All these things get tallied up in your head and you set your bedside alarm clock for 6:45.
There is a lot of thinking and planning that has gone into this but you don’t have to do it every single time you touch your clock. Years of experience have gone into the estimation process. You may have driven to the Parkway Office 5 days a week for the last 3 years. You know that if you leave at 8:05, you will get there just before 8:30. An adult has showered, breakfasted, brushed, and dressed thousands of times. You know about how long it normally takes and where you can save time if you are running behind schedule. All these things make you the expert at estimating how long it takes to go from asleep to the office on a normal Wednesday. By 8:30, or usually earlier, you will know with absolute certainty if you made the right decision setting the alarm for 6:45.
Software engineers aren’t so lucky. They may make only a few estimates a month so it takes a whole career to get good at it, if they ever do. In addition, an engineer is often asked to estimate a project that takes thousands of hours, or at the extreme, projects that take hundreds of people a couple years to complete. Your alarm clock project had a staff of 1 and an estimated duration of 1 hour 45 minutes.
When a project is over, software engineers very rarely have enough data gathered to know if they were right or not. Sure, you know if the project shipped on the target date, but the project that ships is never exactly the one estimated. Customers can ask for requirement changes, they may drop some components to get the project done before a competitor ships, a team member may find an affordable off the shelf component that eliminates 1000 man hours budgeted into the estimate. In the end, with so many changes it’s hard to tell if the estimate was any good or not.
That’s for the big projects. For small bits, you actually can get good at estimating software development tasks. At least sort of good. To find out if you are good though, you need to collect metrics. I’m a big fan of metrics personally. Lord Kelvin was too. He said “If you can not measure it, you can not improve it.” How else can you tell if the changes you make are helping or hurting? There are lots of things that feel right, but when you measure them you find out that things weren’t going quite as well as you thought. Lots of people see this phenomenon in their financial budget. Buying coffee at Starbucks every day feels like a very good idea and can’t possibly cost very much. Then you add up the numbers and find you are paying $1560 a year for Starbucks coffee. Armed with that number you can make an informed decision and improve your use of money. Maybe a you would be happier drinking 7‑Eleven coffee and taking a 5 day cruise to Nova Scotia next June. That’s a personal decision only you can make, but without the hard numbers it is kind of difficult to realize the two choices are monetarily equivalent.
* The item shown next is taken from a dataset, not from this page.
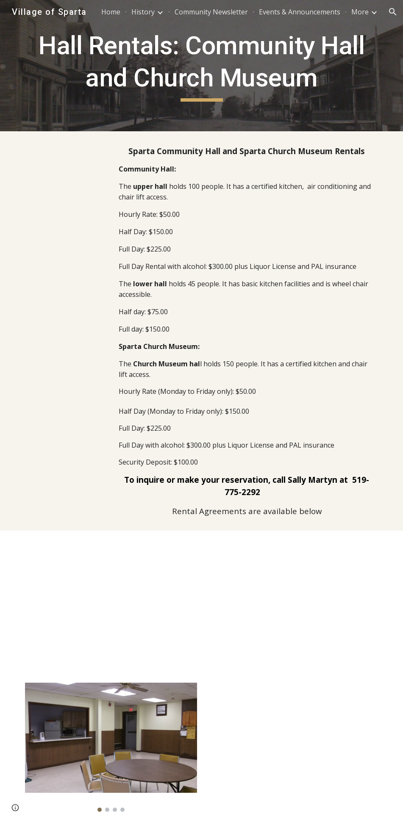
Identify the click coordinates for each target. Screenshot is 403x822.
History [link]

The NITRC project that I work on does in fact gather metrics on our small scale estimation. During the planning stage of an iteration, every task is broken down into a small piece we call a Feature Request, or FR for short. Each FR is then given an estimated level of effort, usually somewhere between 8 and 64 hours. When an FR is completed, the engineer who worked on it will record the actual number of hours used. Periodically, our project manager will tally up the estimates and actuals to see how close our estimates really are. So far, this looks like a great system for a metric-oriented engineer.
Here is where things got surprising for me: Our estimates tended to be too conservative. Meaning if we estimated 200 hours for a number of FRs, the actuals would consistently come in under 200 hours. Of course, that is good. It’s better to be under than over, at least most of the time. I know the guy who does the estimates pretty well, and I know he is good at his job. I was surprised that given the great feedback he has, he hasn’t been able to adjust his estimates and get them closer than the actual percentage difference we were consistently seeing.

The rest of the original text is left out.